YOUR TASK: Here is the listing. Report each line in it that contains the string "Identify".

TASK INPUTS:
-*-*-
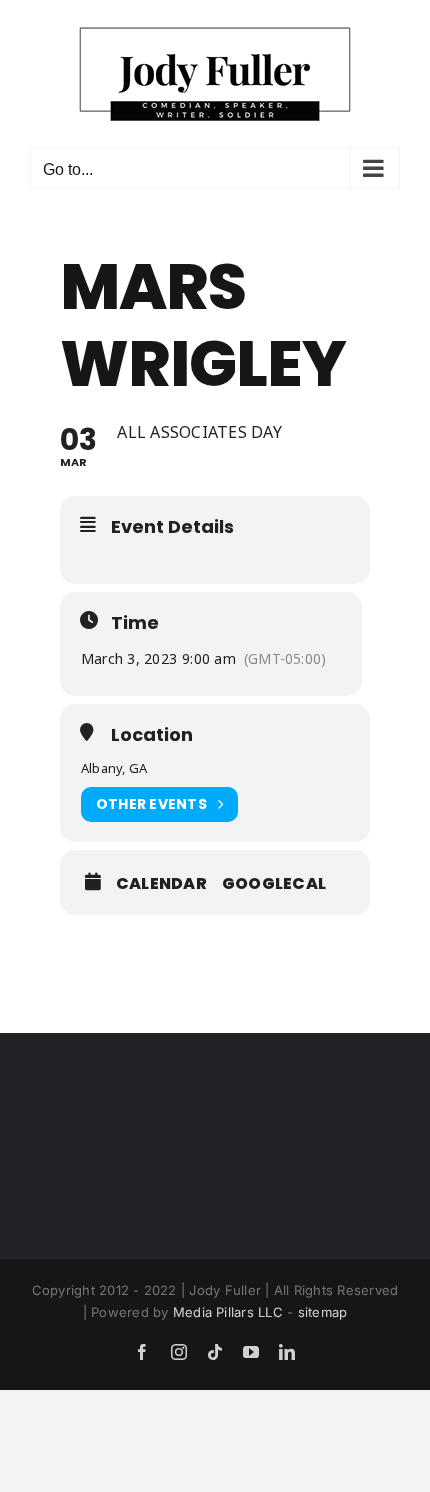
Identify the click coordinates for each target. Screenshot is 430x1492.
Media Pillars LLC (228, 1312)
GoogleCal (274, 884)
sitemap (323, 1312)
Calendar (161, 884)
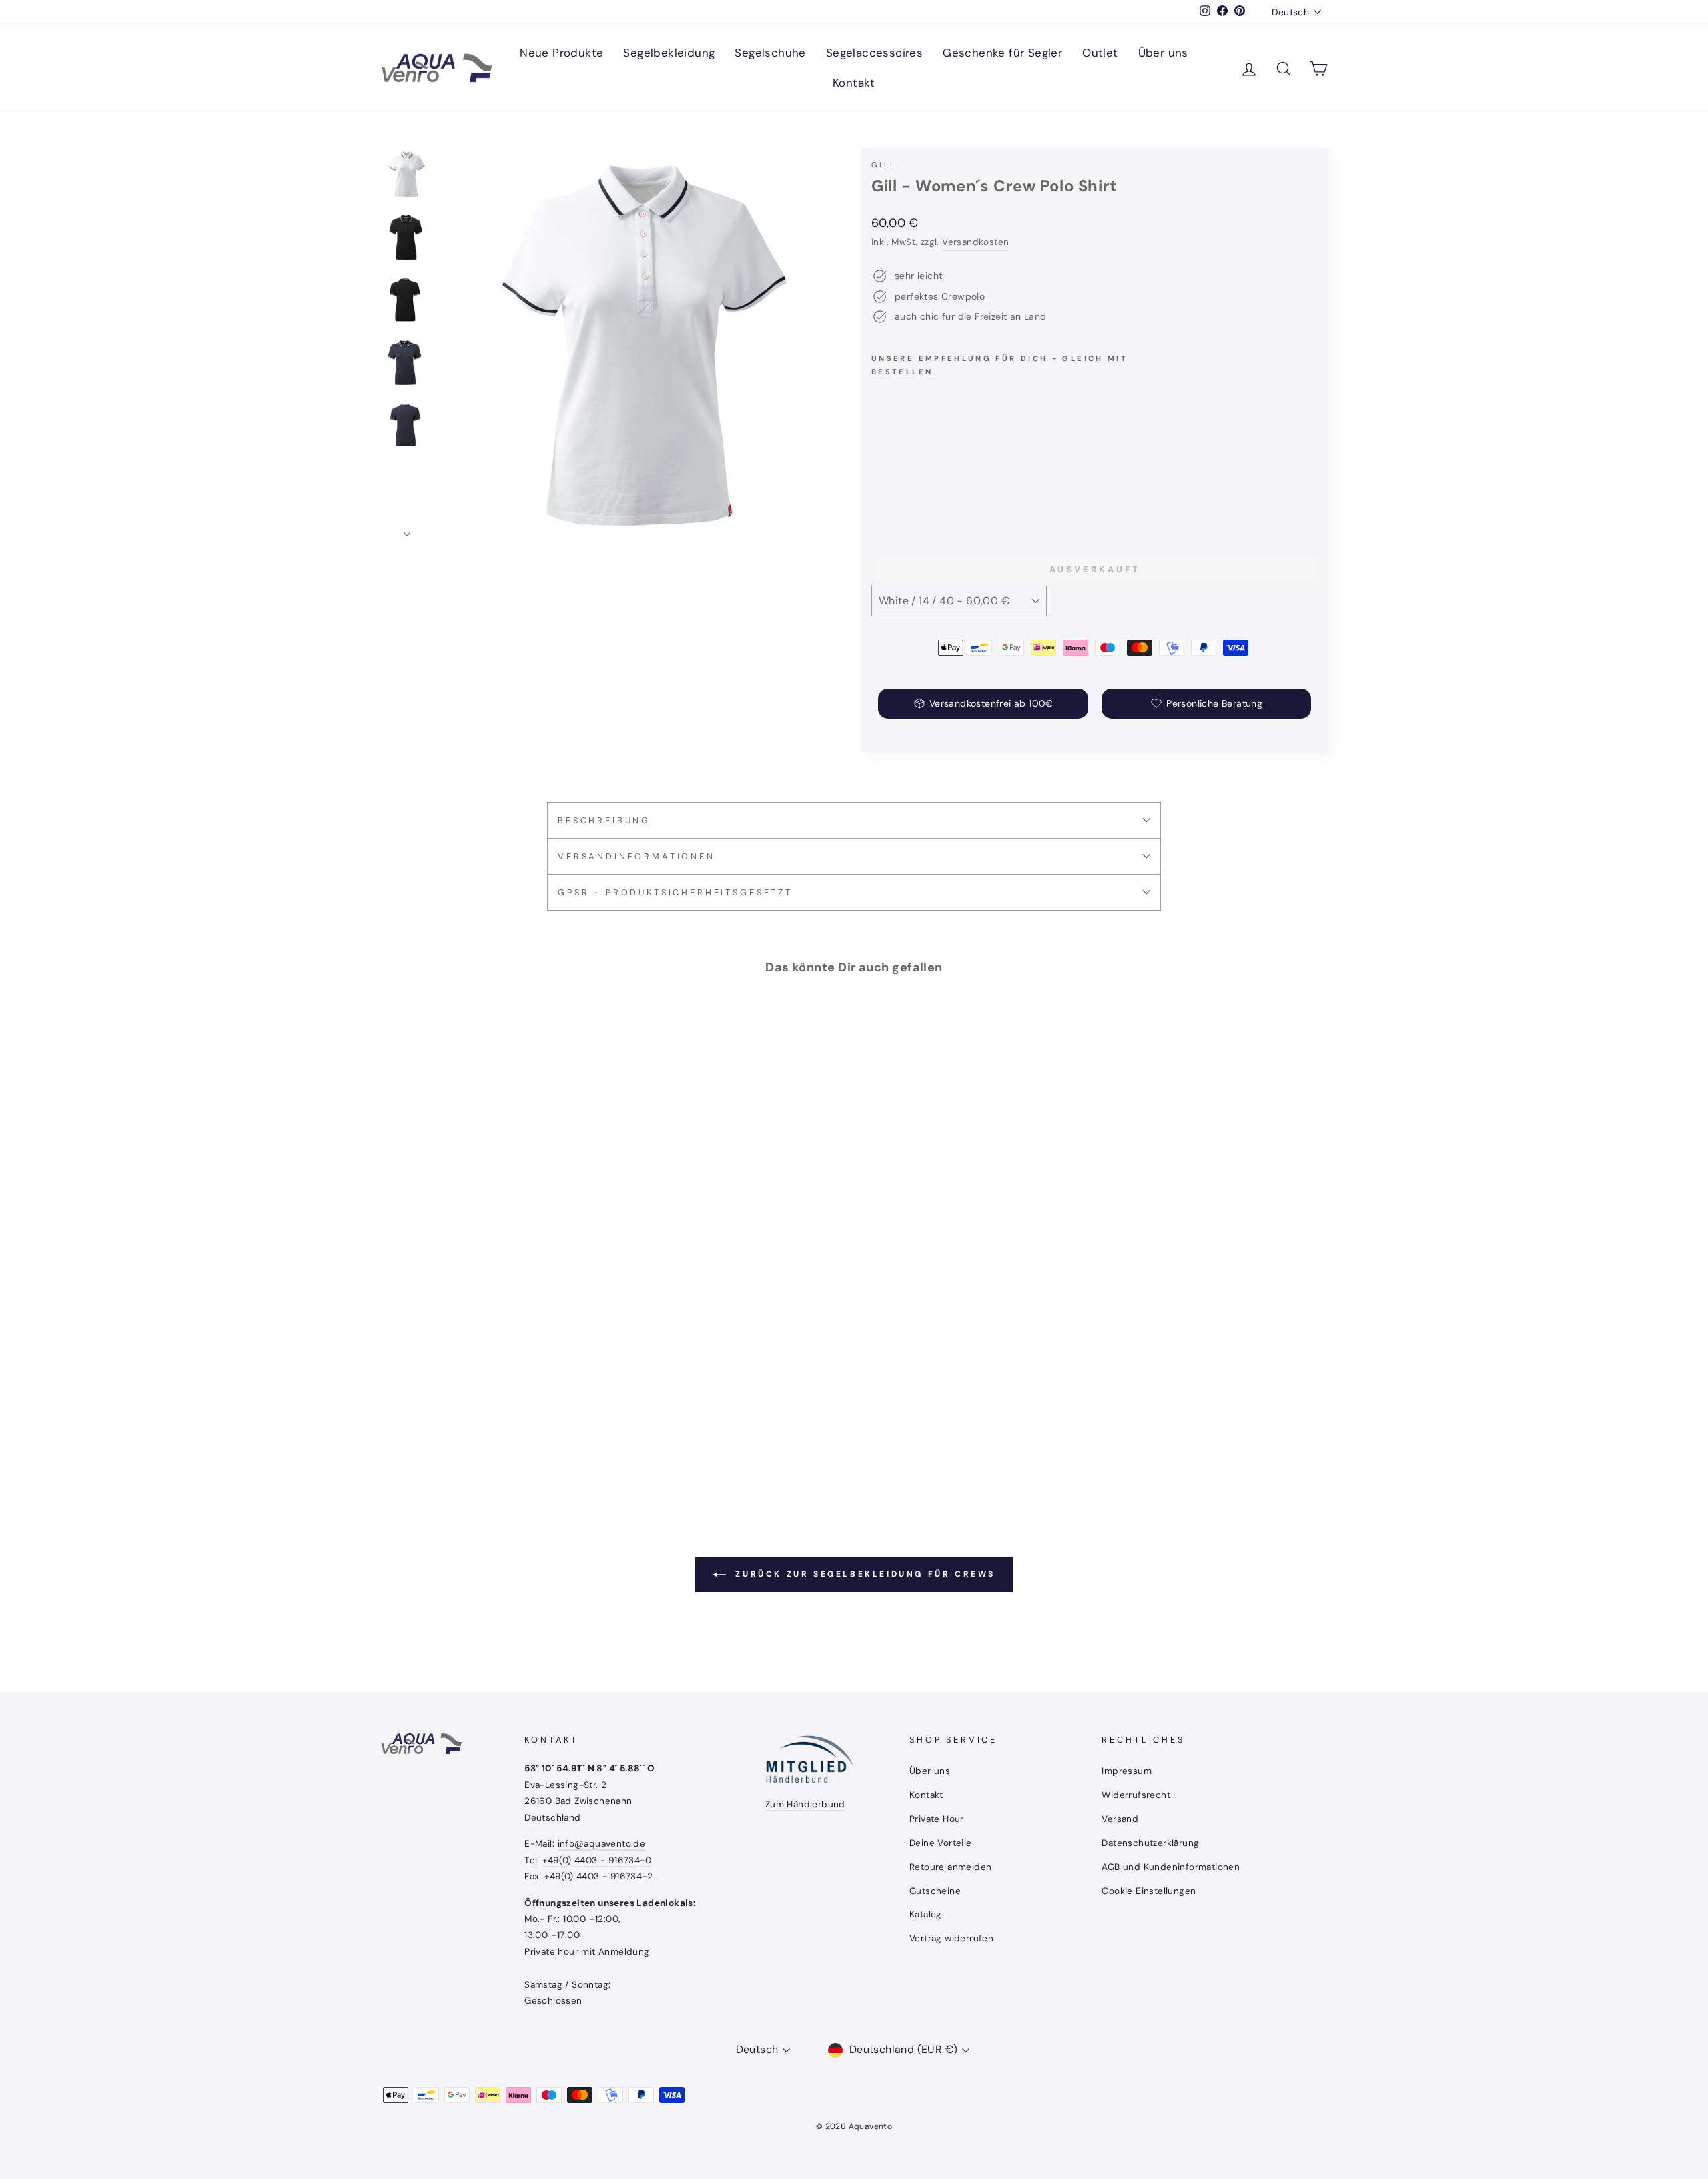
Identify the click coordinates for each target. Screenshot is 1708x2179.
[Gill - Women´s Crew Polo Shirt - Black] (880, 496)
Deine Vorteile (940, 1843)
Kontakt (854, 82)
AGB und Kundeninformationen (1171, 1867)
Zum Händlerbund (805, 1804)
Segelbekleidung (669, 52)
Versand (1120, 1819)
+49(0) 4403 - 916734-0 (596, 1860)
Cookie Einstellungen (1149, 1891)
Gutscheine (935, 1891)
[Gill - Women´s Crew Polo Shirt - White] (898, 496)
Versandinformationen (636, 856)
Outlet (1100, 52)
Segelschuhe (770, 52)
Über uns (1163, 52)
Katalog (925, 1914)
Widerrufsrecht (1136, 1795)
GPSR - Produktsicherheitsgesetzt (675, 892)
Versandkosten (975, 242)
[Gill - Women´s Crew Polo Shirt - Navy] (916, 496)
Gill (883, 164)
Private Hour (936, 1819)
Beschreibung (604, 820)
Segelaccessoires (874, 52)
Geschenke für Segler (1002, 52)
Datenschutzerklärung (1150, 1843)
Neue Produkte (561, 52)
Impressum (1127, 1771)
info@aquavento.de (602, 1843)
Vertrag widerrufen (951, 1938)
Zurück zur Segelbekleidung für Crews (863, 1574)
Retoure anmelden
-*-*-
ANSWER SECTION:
Identify the click coordinates for each target. Screenshot is 430x1492.
Identify the click coordinates for each target. Screenshot is 1708x2179.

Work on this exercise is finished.